-- Opening Marker --

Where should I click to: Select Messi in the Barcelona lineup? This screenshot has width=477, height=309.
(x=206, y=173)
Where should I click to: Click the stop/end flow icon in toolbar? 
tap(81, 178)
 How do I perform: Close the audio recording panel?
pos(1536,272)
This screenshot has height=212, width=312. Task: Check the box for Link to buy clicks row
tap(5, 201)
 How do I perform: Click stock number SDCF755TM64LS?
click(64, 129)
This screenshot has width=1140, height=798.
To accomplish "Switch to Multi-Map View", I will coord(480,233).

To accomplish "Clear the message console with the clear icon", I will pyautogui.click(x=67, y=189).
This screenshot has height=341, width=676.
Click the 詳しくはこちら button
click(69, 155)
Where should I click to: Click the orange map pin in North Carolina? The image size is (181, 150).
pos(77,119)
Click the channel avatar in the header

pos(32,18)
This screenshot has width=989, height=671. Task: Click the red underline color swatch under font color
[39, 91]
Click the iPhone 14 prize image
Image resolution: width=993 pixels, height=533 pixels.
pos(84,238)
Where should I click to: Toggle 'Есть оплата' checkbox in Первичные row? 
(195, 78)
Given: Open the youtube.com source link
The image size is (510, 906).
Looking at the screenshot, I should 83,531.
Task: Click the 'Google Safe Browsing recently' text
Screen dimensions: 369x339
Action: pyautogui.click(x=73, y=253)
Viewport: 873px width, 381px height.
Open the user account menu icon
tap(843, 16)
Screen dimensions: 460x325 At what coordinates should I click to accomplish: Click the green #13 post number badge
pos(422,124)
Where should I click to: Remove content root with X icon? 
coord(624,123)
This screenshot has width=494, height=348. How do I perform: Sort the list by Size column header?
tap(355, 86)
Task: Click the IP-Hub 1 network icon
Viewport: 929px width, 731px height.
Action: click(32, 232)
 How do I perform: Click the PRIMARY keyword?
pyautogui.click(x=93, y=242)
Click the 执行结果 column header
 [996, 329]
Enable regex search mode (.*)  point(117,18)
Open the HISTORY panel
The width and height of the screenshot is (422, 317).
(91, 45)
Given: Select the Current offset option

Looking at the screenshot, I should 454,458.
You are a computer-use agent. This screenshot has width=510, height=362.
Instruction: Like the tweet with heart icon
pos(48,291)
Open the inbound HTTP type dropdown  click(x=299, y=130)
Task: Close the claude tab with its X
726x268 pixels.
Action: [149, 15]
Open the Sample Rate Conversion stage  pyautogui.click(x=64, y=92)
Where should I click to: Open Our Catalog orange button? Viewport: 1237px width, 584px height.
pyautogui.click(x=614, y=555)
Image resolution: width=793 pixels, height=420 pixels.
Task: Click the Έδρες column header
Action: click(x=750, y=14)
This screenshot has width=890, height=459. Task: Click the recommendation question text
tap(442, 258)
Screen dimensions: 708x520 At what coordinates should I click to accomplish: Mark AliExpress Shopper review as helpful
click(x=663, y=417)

-- Closing Marker --

Problem statement: Write out the lines from the one containing "Screen dimensions: 460x325" through the last line of the records above. Include both of those lines and nothing else.

Task solution:
Screen dimensions: 460x325 At what coordinates should I click to accomplish: Click the green #13 post number badge
pos(422,124)
Where should I click to: Remove content root with X icon? 
coord(624,123)
This screenshot has width=494, height=348. How do I perform: Sort the list by Size column header?
tap(355, 86)
Task: Click the IP-Hub 1 network icon
Viewport: 929px width, 731px height.
Action: click(32, 232)
 How do I perform: Click the PRIMARY keyword?
pyautogui.click(x=93, y=242)
Click the 执行结果 column header
 [996, 329]
Enable regex search mode (.*)  point(117,18)
Open the HISTORY panel
The width and height of the screenshot is (422, 317).
(91, 45)
Given: Select the Current offset option

Looking at the screenshot, I should 454,458.
You are a computer-use agent. This screenshot has width=510, height=362.
Instruction: Like the tweet with heart icon
pos(48,291)
Open the inbound HTTP type dropdown  click(x=299, y=130)
Task: Close the claude tab with its X
726x268 pixels.
Action: [149, 15]
Open the Sample Rate Conversion stage  pyautogui.click(x=64, y=92)
Where should I click to: Open Our Catalog orange button? Viewport: 1237px width, 584px height.
pyautogui.click(x=614, y=555)
Image resolution: width=793 pixels, height=420 pixels.
Task: Click the Έδρες column header
Action: click(x=750, y=14)
This screenshot has width=890, height=459. Task: Click the recommendation question text
tap(442, 258)
Screen dimensions: 708x520 At what coordinates should I click to accomplish: Mark AliExpress Shopper review as helpful
click(x=663, y=417)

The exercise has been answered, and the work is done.